_PROMPT_
Scan the data below and pick out the lines containing the word "will".

-------------------------

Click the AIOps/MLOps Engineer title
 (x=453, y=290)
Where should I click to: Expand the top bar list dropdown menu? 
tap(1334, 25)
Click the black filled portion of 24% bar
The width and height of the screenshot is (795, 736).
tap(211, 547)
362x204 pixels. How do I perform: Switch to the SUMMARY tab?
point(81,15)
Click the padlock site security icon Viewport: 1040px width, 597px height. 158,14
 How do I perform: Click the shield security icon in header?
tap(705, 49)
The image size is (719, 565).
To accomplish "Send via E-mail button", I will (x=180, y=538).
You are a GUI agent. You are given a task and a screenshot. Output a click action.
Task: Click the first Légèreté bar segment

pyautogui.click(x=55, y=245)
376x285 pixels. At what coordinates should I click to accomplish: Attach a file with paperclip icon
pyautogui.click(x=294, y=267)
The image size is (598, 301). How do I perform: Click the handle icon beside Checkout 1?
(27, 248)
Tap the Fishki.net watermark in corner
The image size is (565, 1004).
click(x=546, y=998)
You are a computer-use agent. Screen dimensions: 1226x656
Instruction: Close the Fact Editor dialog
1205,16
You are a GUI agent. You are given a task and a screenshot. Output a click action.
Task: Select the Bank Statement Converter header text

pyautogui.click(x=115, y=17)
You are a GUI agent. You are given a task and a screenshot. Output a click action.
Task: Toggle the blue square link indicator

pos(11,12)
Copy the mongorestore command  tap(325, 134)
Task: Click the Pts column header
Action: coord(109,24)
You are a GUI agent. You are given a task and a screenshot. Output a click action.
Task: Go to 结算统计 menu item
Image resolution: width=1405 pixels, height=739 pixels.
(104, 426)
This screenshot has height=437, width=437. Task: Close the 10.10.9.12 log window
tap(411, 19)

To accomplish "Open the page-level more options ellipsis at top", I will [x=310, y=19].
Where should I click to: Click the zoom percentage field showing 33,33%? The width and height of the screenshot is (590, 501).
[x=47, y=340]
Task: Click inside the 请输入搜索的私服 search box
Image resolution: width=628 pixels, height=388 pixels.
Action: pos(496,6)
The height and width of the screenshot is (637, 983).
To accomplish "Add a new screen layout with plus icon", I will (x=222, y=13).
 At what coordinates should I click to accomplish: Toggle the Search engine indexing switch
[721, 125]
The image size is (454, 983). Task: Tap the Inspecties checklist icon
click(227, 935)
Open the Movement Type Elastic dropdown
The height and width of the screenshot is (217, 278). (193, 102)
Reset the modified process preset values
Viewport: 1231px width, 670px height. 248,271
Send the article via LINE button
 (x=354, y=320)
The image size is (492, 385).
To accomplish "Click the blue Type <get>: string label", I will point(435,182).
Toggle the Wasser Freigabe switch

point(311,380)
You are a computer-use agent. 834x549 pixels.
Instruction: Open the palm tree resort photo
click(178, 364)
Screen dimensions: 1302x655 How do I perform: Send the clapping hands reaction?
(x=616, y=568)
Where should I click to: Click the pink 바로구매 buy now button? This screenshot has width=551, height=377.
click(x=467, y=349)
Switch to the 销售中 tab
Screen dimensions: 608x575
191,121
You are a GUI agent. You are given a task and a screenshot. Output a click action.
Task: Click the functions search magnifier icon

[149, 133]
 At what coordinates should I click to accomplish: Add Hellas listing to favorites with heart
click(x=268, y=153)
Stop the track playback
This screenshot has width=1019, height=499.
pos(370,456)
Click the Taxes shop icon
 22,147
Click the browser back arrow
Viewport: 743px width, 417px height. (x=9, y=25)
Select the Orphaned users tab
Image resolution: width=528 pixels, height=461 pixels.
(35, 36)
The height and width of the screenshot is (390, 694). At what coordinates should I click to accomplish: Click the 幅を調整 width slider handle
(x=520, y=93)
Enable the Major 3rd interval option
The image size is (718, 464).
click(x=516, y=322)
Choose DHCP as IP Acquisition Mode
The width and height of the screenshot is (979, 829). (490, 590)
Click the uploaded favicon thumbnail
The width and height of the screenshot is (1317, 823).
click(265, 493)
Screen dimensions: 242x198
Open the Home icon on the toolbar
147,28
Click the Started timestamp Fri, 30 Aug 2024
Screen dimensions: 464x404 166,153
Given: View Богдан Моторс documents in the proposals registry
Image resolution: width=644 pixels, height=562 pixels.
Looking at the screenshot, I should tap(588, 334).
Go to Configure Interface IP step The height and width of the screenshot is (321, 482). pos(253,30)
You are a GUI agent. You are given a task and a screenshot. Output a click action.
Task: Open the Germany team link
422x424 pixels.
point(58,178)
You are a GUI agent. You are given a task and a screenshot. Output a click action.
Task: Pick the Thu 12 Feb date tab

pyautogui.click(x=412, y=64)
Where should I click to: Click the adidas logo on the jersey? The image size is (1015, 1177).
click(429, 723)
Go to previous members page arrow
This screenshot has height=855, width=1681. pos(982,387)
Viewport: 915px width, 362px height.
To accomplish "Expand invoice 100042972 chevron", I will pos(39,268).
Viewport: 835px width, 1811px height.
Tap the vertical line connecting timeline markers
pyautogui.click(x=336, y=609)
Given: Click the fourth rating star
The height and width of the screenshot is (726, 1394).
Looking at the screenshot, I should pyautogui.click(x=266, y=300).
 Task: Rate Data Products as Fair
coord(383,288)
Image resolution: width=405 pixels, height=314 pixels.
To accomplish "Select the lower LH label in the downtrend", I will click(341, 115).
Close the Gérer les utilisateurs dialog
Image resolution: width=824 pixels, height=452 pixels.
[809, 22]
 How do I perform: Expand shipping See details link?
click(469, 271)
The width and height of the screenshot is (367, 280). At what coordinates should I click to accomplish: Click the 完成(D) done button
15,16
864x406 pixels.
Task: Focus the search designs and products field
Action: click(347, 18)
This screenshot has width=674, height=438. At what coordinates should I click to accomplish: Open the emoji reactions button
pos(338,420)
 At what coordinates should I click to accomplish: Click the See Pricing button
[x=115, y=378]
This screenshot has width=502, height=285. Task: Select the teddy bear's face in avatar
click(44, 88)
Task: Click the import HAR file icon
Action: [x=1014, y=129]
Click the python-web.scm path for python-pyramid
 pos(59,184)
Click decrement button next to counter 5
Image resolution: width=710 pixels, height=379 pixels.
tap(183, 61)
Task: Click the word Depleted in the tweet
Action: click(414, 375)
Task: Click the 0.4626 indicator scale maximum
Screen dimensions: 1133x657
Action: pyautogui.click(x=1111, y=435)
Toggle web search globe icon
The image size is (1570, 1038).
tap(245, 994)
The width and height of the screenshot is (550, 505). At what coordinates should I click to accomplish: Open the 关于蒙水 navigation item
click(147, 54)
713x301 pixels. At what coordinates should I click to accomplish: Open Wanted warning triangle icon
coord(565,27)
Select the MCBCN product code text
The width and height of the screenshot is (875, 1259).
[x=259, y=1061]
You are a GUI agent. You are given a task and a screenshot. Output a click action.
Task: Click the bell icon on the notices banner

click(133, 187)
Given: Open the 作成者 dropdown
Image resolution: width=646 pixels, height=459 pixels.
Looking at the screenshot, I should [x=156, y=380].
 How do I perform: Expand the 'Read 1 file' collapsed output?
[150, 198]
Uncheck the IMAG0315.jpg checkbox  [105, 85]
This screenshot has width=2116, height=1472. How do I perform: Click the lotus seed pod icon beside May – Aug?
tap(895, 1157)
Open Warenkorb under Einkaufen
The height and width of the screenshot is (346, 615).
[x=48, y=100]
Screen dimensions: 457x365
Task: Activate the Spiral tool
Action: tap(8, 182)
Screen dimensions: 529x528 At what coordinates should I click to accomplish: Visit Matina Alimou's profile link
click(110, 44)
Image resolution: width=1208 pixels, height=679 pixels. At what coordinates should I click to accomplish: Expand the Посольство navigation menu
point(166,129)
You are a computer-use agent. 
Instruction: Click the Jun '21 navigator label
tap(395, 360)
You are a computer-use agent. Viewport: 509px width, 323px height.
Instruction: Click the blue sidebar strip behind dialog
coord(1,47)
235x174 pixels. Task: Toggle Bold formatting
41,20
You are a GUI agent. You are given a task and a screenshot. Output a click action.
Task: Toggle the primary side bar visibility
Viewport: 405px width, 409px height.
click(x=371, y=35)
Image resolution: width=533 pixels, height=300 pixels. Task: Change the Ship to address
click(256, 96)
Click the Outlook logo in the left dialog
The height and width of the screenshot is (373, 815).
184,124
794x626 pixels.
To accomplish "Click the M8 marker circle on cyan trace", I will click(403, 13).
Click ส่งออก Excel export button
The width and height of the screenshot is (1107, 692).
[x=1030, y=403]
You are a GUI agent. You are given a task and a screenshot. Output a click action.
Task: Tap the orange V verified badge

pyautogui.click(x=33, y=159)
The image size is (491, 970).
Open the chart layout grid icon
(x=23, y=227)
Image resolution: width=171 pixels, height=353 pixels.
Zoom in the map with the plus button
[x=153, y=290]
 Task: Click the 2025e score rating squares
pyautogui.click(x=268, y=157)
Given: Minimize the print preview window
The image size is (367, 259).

-------------------------

_RESULT FOR THIS TASK_
To accomplish "Send via E-mail button", I will (x=180, y=538).
To accomplish "Open the page-level more options ellipsis at top", I will [x=310, y=19].
To accomplish "Add a new screen layout with plus icon", I will (x=222, y=13).
To accomplish "Click the blue Type <get>: string label", I will point(435,182).
To accomplish "Expand invoice 100042972 chevron", I will pos(39,268).
To accomplish "Select the lower LH label in the downtrend", I will click(341, 115).
To accomplish "Click the M8 marker circle on cyan trace", I will click(403, 13).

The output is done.